De progresismo, capitalismo y revolución

Por César Pérez

Hay evidentes signos que indican que el capitalismo, como ha sido siempre, no tiene futuro y que América Latina y el Caribe han iniciado un proceso de cambio con claros signos de que definitivamente esta región no será como antes.

El ascenso de Petro al poder en Colombia, el laboratorio político chileno dirigido por Boris, un aprendiz de alquimista que dentro de poco tendrá en sus manos los resultados evacuados por la Constituyente instituida para reformar las bases en que se asentará el Estado y el posible regreso de Lula al poder en Brasil, podrían estar indicando que en América Latina y el Caribe se está abriendo un proceso de cambios políticos y sociales de profundo calado no simplemente coyunturales.

El reciente ascenso de un izquierdista en un país de guerrilla endémica, unido al hasta ahora muy posible triunfo de Lula, que pondría freno a la ultraderecha racista, acentúan los debates sobre los caminos hacia democracia, las reformas o revolución en la región.

Estos procesos tienen como trasfondo un cambio radical que se opera en la geopolítica mundial.
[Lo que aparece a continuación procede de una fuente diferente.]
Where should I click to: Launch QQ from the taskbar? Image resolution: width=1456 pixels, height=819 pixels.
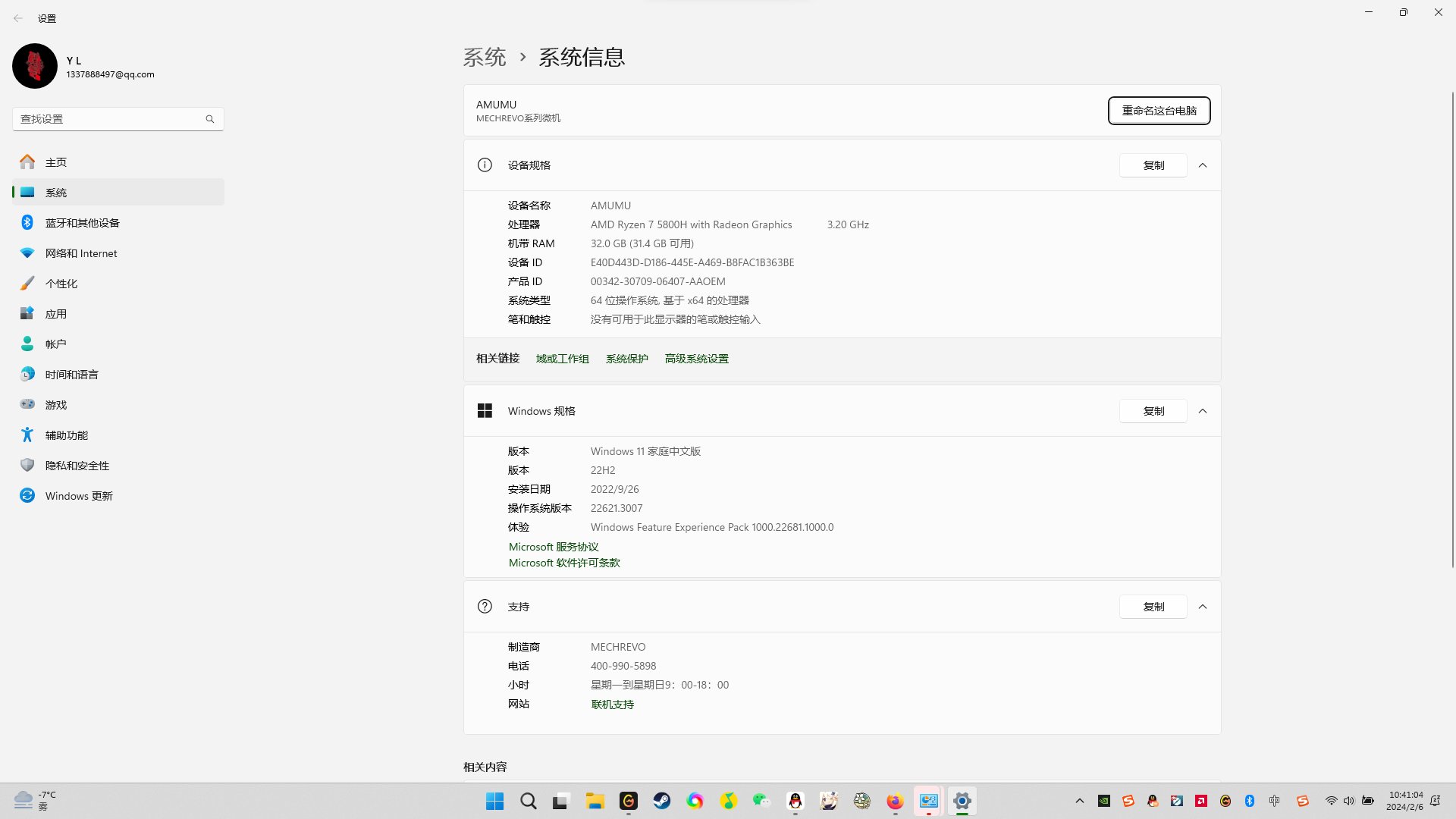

En ese tenor, es llamativo el simbolismo de un exguerrillero que desde se proponga una “paz total” con la cual se pondría punto final  a la existencia del último grupo guerrillero aún activo en Centro y Sudamérica. Ese hecho coincide casi simultáneamente con el momento en que Cuba, al decir de su viceministra de economía, toma medidas que “tengan incidencia inmediata en los problemas de desabastecimiento», anuncia la apertura a la inversión privada extranjera en el comercio mayorista y minorista, ampliando de esa manera el lento, pero sostenido proceso de liberalización de diversas actividades económicas.